Note: On Tuesdays and some Sundays, you can find me at Your Daily Tripod, owned by my friend TonyD. A longer version of the post below appears there.
“For if you love those who love you, what reward do you have? Do not even the tax collectors do the same? And if you greet only your brothers and sisters, what more are you doing than others? Do not even the Gentiles do the same?” (Matthew 5:46-47, NRSVCE)
It’s not just children who learn from what they see.
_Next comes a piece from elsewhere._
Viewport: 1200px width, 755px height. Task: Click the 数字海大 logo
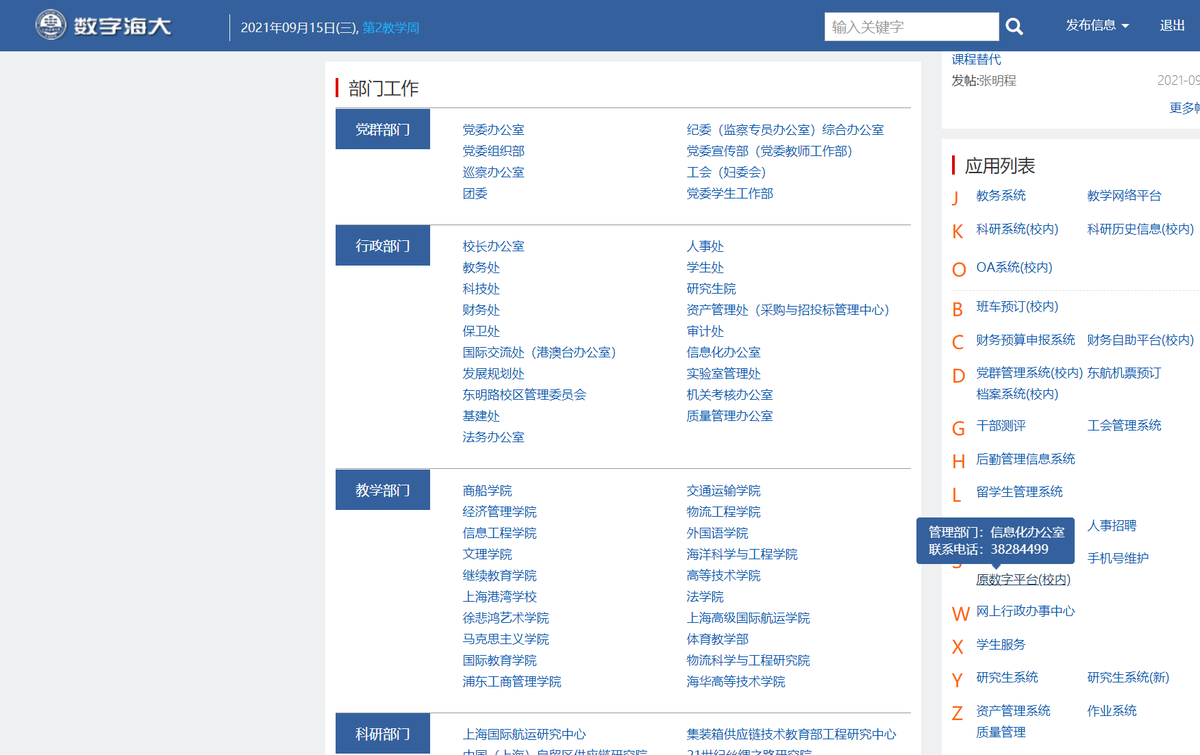pos(104,26)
Steve, the best boss I ever had, died about this time a year ago. He had replaced someone, now long dead, who thought the best way to run a newsroom was to pit people against each other so that we’d all always be on edge and competitive. Steve expected excellence too, but he fostered it in a different way. He said a hearty hello whether you came in early or late. He always asked how your vacation was, and how things went at your dental appointment the day before. He let out a big “BAM!” any time someone scored a big interview or wrote a stellar headline. He was the first true example of servant leadership I ever saw. I wanted to be like Steve. I would have taken a bullet for him, and in some ways I did on more than one occasion.
Years later, I worked only incidentally with a federal government executive. He lives 700 miles away, and was my boss’s-boss’s-boss’s-boss. I doubt he remembers me or my name. But the handful of times I saw him, his face broke into a smile the second he encountered anyone in the hall or a meeting room, regardless of whether the person’s latest rating was outstanding or he or she was on a personal improvement plan. He’d rush over to shake your hand and ask how you were doing. And in those few seconds together, you felt valued by him… and the organization. Small wonder he’s continued to advance, though I think he’d be doing the same thing regardless of his position. I learned the value of a smile and of acknowledgment from him.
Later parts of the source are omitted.